Exercise description – Line by line, set down the following material again exactly.

Data to use –
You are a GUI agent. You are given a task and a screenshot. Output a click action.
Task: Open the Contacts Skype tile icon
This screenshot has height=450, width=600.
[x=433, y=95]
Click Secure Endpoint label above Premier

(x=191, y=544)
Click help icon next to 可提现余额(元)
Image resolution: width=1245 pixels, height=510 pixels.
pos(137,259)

Answer space –
You are a GUI agent. You are given a task and a screenshot. Output a click action.
Task: Open the Contacts Skype tile icon
This screenshot has height=450, width=600.
[x=433, y=95]
Click Secure Endpoint label above Premier

(x=191, y=544)
Click help icon next to 可提现余额(元)
Image resolution: width=1245 pixels, height=510 pixels.
pos(137,259)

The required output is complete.